Pregnancy should be the most exciting time in a young woman’s life. It should be the time where you count the days (and sometimes hours) until the new life inside the womb makes an appearance on the world’s stage.
Unfortunately, for many new mothers, pregnancy is accompanied by worry, concern, and shame.
Pregnancy Changes You
There are few milestones in life that are as big as the one where a new life enters the stage. Things like marriage, death of a friend, and perhaps choice of college rank up there.
Unfortunately, many soon to be parents do not think this through until after they are already parents—they’ve engaged in the activity that leads to life, without thought to that life, and now they have entered a new reality from which they can never return. They can never go back to not being a mom. They cannot say they never had a child—that child was created and alive and well in the womb.
It’s at times like these, times of life changing events, that the most solid anchor we can have are those people that will love us no matter what—our spouse, our best friend perhaps, and our parents.
Notice how I did not list the boyfriend, the school nurse or Planned Parenthood. While the boyfriend or father of the child should definitely have some input—it is his child as well—if you’re not married and you’re pregnant you need to talk with your parents.
Parents Are There For You
Ultimately, the parents are responsible for the lives of their children when they live with them. The school is a caretaker and an educator, but should never play the role of the parent. It is the parent’s job to set morals, to teach right and wrong.
Which is what makes the fact that this mother was not even told that her daughter was having an abortion so morally repulsive:
“She took a pregnancy test at school at the teen health center,” she said. “Nowhere in this paperwork does it mention abortion or facilitating abortion.”

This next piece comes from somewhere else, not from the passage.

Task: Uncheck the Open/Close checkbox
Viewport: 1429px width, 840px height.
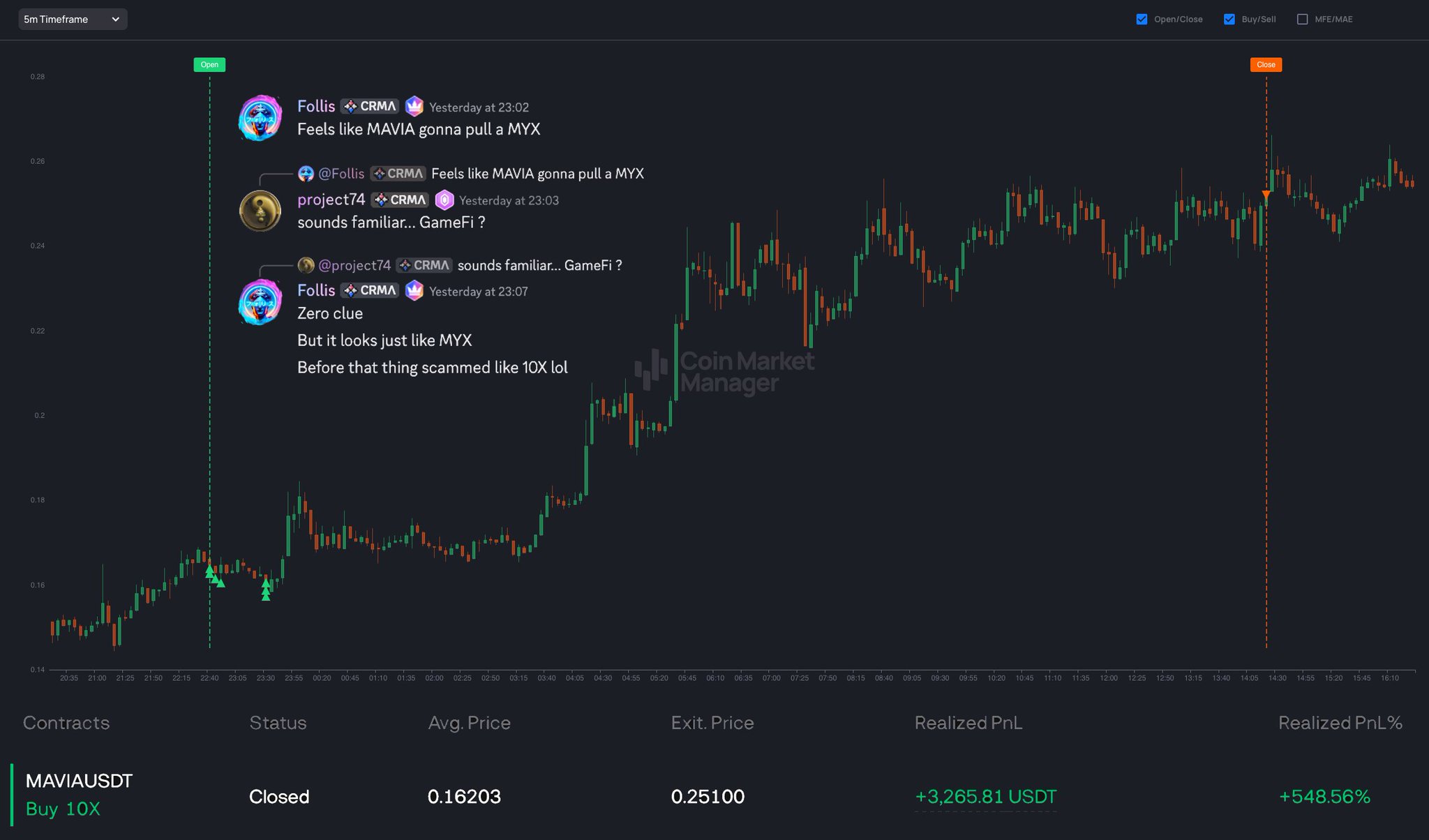Action: click(1142, 20)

Jill says her daughter, a pro-life advocate, was given a pass, put in a taxi and sent off to have an abortion during school hours all without her family knowing.
“We had no idea this was being facilitated on campus,” said Jill. “They just told her that if she concealed it from her family, that it would be free of charge and no financial responsibility.”
Obviously, a pro-life advocate would not want to be found pregnant—as most of them preach abstinence as well. For some reason, it escapes this girl that having an abortion is a bigger hypocrisy.
But besides that, leaving the parents out of the equation was the wrong thing to do.
Permission to Go On A Field Trip
See, I understand the argument that says “if we tell the parents, they could hurt her for getting pregnant, or talk her out of ‘her choice’.” I really get that.
The problem that I have is that they allow a student to go to an abortion clinic, to have major surgery performed on her, to terminate the grandparent’s first child, and yet if it this same girl wanted to leave school early, go on a field trip to the local historical site, or wanted to have someone else pick them up from school there’d have to be a signed note.
Do you see how incongruous this is?
If there was really a fear for the daughter’s life in telling the parents, have a parent/teacher conference, send in a social worker, do something where the parents were notified in a controlled setting, and have the daughter check in at intervals.
Obviously, the school doesn’t really care about the girl—which is worse, the fact that you got pregnant or that you got pregnant, had an abortion, and then lied to your parents? As far as the parents that I have dealt with, the lie is worse than the truth. And even in the case of the hostile parent, which do you think is going to set them off more?
The schools get in between the parent and the child, and think nothing of it. They sever the bond between the two, and figure that’s ok because they are protecting the daughter’s right to choose.
And who is left to pick up the pieces?